RECORDS PROVIDED
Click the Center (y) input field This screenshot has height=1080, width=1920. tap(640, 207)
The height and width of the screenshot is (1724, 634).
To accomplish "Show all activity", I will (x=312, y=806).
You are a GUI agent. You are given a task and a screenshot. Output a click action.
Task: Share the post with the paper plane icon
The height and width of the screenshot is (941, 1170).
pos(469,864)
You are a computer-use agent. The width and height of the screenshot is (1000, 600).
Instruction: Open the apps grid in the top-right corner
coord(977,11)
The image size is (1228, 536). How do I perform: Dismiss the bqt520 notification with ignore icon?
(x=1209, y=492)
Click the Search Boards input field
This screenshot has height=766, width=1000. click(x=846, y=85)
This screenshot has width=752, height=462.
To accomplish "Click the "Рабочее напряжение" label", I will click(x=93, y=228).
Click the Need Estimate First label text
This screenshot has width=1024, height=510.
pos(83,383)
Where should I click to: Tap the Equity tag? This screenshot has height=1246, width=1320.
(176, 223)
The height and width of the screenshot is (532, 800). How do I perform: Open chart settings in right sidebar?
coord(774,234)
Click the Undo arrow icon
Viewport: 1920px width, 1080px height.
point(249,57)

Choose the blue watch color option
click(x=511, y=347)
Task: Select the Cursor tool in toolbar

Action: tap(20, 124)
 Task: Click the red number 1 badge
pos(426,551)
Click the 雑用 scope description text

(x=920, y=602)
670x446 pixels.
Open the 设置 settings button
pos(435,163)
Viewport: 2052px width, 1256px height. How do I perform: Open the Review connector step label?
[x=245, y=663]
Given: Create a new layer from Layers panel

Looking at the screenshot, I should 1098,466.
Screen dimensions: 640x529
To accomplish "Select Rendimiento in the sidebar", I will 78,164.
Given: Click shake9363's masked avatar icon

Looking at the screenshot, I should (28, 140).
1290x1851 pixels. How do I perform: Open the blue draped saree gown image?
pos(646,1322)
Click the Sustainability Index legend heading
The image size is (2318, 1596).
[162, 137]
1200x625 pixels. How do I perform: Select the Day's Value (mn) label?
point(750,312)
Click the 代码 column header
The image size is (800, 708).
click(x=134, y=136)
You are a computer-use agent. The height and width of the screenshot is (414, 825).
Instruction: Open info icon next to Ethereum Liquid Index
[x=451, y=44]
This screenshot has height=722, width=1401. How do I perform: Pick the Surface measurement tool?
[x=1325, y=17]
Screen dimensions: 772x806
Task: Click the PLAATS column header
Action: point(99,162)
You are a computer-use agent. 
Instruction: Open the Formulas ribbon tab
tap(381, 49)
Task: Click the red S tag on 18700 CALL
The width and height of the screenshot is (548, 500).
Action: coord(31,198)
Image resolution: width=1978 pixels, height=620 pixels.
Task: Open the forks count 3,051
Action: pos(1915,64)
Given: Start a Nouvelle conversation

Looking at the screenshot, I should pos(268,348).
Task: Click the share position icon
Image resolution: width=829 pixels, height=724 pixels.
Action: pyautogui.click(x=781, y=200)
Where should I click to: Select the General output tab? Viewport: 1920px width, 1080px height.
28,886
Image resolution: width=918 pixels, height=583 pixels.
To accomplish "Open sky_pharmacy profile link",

WHAT TO PRODUCE
Copy out, word for word, every line from the very first one through the line that contains "Looking at the screenshot, I should (28, 140).", with both ends included.

EXERCISE OUTPUT
Click the Center (y) input field This screenshot has height=1080, width=1920. tap(640, 207)
The height and width of the screenshot is (1724, 634).
To accomplish "Show all activity", I will (x=312, y=806).
You are a GUI agent. You are given a task and a screenshot. Output a click action.
Task: Share the post with the paper plane icon
The height and width of the screenshot is (941, 1170).
pos(469,864)
You are a computer-use agent. The width and height of the screenshot is (1000, 600).
Instruction: Open the apps grid in the top-right corner
coord(977,11)
The image size is (1228, 536). How do I perform: Dismiss the bqt520 notification with ignore icon?
(x=1209, y=492)
Click the Search Boards input field
This screenshot has height=766, width=1000. click(x=846, y=85)
This screenshot has width=752, height=462.
To accomplish "Click the "Рабочее напряжение" label", I will click(x=93, y=228).
Click the Need Estimate First label text
This screenshot has width=1024, height=510.
pos(83,383)
Where should I click to: Tap the Equity tag? This screenshot has height=1246, width=1320.
(176, 223)
The height and width of the screenshot is (532, 800). How do I perform: Open chart settings in right sidebar?
coord(774,234)
Click the Undo arrow icon
Viewport: 1920px width, 1080px height.
point(249,57)

Choose the blue watch color option
click(x=511, y=347)
Task: Select the Cursor tool in toolbar

Action: tap(20, 124)
 Task: Click the red number 1 badge
pos(426,551)
Click the 雑用 scope description text

(x=920, y=602)
670x446 pixels.
Open the 设置 settings button
pos(435,163)
Viewport: 2052px width, 1256px height. How do I perform: Open the Review connector step label?
[x=245, y=663]
Given: Create a new layer from Layers panel

Looking at the screenshot, I should 1098,466.
Screen dimensions: 640x529
To accomplish "Select Rendimiento in the sidebar", I will 78,164.
Given: Click shake9363's masked avatar icon

Looking at the screenshot, I should (28, 140).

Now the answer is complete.